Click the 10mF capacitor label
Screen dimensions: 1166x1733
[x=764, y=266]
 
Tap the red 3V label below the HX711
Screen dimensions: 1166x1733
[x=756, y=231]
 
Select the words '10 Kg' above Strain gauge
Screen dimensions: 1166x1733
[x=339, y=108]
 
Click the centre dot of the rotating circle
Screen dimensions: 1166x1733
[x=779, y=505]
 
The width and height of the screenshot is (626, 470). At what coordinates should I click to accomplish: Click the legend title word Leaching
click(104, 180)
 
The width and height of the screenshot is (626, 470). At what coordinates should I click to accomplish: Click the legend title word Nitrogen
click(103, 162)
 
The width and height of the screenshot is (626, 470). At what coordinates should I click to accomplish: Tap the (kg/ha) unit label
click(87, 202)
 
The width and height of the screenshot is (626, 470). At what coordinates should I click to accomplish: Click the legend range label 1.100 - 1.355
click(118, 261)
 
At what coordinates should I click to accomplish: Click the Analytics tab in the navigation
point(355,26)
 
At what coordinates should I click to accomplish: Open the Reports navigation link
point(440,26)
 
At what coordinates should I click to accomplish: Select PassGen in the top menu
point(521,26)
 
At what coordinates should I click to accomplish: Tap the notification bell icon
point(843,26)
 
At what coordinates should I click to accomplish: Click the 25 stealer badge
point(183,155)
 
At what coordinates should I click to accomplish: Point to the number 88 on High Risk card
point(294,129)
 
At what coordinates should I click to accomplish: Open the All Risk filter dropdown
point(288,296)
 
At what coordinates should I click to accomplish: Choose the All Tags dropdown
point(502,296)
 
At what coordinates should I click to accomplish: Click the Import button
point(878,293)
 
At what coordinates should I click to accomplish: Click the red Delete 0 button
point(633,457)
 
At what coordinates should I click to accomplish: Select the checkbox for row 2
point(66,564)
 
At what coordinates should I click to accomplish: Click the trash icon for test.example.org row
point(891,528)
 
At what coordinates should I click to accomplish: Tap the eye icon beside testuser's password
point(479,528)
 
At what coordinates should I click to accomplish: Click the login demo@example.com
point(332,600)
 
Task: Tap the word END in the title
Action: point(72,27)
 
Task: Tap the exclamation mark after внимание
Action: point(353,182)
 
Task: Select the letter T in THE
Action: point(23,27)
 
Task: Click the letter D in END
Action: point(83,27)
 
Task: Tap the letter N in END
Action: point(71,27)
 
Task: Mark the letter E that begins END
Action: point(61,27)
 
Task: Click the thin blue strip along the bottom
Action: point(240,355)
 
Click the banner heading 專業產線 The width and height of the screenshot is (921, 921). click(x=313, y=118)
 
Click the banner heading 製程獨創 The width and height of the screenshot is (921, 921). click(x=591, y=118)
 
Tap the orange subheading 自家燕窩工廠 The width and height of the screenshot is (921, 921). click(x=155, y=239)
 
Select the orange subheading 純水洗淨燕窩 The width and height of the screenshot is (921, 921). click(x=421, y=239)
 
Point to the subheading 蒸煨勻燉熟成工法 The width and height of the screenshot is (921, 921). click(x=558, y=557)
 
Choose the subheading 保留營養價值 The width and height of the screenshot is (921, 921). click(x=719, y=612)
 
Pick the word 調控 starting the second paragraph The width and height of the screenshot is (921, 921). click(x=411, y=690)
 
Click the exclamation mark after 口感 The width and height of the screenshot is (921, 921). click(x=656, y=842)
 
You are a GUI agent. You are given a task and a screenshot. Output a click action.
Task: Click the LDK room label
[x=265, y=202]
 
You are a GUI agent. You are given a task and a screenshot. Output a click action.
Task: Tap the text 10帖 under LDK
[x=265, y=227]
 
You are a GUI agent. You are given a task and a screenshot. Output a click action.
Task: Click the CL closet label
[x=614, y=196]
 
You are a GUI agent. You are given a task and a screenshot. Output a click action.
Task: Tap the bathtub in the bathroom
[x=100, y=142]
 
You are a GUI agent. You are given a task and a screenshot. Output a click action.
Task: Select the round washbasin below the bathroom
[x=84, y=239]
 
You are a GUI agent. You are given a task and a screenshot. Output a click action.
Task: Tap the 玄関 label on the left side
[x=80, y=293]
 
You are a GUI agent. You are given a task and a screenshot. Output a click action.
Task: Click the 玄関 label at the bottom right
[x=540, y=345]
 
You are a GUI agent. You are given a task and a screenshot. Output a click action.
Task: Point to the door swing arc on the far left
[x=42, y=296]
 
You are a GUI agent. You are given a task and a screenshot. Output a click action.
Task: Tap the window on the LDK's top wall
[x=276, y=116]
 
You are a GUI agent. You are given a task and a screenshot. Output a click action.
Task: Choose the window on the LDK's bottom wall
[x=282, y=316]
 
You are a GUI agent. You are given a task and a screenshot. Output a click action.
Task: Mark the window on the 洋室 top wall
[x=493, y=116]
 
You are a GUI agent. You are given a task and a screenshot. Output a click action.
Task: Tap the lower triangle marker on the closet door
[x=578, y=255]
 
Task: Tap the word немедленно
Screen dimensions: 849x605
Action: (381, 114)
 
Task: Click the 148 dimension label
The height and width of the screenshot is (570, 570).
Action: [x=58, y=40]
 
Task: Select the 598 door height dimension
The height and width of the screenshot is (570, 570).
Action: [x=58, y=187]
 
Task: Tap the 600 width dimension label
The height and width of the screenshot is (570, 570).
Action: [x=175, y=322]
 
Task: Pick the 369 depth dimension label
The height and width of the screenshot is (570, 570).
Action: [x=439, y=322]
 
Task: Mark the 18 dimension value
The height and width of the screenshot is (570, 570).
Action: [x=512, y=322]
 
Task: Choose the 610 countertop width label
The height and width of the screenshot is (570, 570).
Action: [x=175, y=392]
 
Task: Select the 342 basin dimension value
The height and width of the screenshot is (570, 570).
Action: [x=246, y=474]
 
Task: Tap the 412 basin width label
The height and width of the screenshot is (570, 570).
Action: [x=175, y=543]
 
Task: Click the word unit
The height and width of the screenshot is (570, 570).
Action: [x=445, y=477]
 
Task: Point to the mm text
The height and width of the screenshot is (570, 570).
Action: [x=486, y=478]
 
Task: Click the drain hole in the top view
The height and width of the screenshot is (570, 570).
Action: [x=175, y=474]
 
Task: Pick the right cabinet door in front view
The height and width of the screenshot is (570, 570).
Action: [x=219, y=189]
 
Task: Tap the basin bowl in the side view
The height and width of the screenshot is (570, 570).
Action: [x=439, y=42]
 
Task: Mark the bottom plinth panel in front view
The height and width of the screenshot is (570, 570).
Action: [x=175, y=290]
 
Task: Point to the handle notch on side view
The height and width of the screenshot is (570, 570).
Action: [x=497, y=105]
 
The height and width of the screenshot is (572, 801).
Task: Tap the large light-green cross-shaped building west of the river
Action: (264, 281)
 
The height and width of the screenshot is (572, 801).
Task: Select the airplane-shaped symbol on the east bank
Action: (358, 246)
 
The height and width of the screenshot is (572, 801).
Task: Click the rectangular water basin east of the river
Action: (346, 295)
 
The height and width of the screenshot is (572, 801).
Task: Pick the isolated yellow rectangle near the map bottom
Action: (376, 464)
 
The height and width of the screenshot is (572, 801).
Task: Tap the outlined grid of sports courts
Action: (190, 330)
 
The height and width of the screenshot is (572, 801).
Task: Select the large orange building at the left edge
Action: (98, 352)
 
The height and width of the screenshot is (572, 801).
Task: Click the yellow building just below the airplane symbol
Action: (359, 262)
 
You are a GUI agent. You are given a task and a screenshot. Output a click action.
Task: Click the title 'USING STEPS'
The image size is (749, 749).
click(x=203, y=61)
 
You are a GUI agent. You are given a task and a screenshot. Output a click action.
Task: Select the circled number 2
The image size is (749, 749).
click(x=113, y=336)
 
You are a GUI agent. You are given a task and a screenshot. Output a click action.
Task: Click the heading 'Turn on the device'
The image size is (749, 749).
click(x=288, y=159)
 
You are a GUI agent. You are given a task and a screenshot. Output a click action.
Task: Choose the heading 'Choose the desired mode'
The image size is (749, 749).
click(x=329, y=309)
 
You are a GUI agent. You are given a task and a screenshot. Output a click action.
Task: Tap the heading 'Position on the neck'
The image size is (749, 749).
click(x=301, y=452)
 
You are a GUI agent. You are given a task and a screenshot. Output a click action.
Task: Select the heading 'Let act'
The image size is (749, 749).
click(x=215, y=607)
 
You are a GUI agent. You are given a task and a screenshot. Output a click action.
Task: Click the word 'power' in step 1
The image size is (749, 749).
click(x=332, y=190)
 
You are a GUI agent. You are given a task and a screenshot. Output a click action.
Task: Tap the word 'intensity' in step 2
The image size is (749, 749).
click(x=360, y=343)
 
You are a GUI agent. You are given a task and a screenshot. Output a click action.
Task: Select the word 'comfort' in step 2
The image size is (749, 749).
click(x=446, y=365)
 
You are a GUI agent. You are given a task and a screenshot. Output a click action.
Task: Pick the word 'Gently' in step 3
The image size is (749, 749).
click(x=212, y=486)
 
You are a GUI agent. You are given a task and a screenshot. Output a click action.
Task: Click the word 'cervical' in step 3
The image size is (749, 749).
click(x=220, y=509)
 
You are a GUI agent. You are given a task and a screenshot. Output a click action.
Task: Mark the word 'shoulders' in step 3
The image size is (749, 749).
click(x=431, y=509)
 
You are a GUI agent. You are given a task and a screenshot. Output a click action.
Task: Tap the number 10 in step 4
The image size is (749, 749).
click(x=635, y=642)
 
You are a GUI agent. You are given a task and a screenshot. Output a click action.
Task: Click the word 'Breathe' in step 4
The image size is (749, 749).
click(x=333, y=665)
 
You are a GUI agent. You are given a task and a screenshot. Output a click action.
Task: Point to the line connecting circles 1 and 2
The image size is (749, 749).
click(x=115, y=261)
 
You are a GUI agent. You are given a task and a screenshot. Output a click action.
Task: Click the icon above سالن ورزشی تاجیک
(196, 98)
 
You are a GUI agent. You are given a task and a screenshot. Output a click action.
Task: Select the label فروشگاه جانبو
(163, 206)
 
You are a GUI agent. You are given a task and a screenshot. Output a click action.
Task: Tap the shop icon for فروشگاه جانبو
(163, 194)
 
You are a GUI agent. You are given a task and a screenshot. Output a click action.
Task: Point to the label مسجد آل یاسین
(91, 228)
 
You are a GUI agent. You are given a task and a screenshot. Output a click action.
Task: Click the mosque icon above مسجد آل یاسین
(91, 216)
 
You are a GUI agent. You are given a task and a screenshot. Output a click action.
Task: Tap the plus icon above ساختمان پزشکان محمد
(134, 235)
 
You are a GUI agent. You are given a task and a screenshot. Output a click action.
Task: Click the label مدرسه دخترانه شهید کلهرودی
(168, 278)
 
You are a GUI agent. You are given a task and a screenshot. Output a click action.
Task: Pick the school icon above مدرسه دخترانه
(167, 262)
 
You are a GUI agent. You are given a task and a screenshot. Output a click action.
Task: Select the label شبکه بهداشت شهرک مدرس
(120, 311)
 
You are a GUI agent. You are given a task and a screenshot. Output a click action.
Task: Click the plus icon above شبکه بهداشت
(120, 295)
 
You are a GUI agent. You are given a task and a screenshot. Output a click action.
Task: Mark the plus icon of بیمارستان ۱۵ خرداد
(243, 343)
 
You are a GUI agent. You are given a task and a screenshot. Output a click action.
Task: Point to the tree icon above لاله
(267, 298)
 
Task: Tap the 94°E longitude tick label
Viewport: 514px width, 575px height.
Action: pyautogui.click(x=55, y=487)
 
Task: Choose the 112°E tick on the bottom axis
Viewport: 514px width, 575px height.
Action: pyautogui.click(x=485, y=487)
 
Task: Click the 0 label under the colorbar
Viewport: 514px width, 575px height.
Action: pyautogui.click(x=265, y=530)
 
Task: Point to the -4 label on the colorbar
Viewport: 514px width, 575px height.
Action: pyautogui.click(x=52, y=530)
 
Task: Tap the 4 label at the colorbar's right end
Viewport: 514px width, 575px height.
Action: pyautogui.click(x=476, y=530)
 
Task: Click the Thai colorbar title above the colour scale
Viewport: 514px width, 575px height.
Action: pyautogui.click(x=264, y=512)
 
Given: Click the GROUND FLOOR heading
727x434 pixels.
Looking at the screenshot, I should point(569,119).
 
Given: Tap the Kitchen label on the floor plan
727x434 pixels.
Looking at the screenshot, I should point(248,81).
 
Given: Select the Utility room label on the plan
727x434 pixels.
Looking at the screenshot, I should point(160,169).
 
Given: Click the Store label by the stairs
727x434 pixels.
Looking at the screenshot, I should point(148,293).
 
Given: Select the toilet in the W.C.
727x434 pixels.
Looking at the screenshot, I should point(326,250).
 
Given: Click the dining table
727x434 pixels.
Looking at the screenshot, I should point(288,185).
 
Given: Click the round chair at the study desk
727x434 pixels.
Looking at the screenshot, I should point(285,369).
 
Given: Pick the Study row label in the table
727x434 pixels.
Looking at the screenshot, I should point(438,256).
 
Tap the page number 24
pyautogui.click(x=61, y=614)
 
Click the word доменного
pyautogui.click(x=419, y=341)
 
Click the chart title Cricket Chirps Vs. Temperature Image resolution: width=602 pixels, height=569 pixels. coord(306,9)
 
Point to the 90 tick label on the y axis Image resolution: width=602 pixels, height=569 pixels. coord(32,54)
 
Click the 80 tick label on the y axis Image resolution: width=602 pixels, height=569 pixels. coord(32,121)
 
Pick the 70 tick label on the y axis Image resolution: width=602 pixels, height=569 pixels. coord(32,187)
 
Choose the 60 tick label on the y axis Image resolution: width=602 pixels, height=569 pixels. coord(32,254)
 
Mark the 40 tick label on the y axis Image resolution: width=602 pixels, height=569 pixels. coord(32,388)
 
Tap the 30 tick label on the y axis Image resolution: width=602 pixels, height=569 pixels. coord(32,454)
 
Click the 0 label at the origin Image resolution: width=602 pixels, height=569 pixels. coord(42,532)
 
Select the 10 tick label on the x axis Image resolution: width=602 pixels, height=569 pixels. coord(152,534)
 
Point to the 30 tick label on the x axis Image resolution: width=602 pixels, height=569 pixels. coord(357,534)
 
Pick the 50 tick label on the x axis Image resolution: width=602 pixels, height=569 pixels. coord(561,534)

Exercise requirements. Count how many lines in the entries above contain the string "Looking". Reply with the number alone.

Finished exercise. 8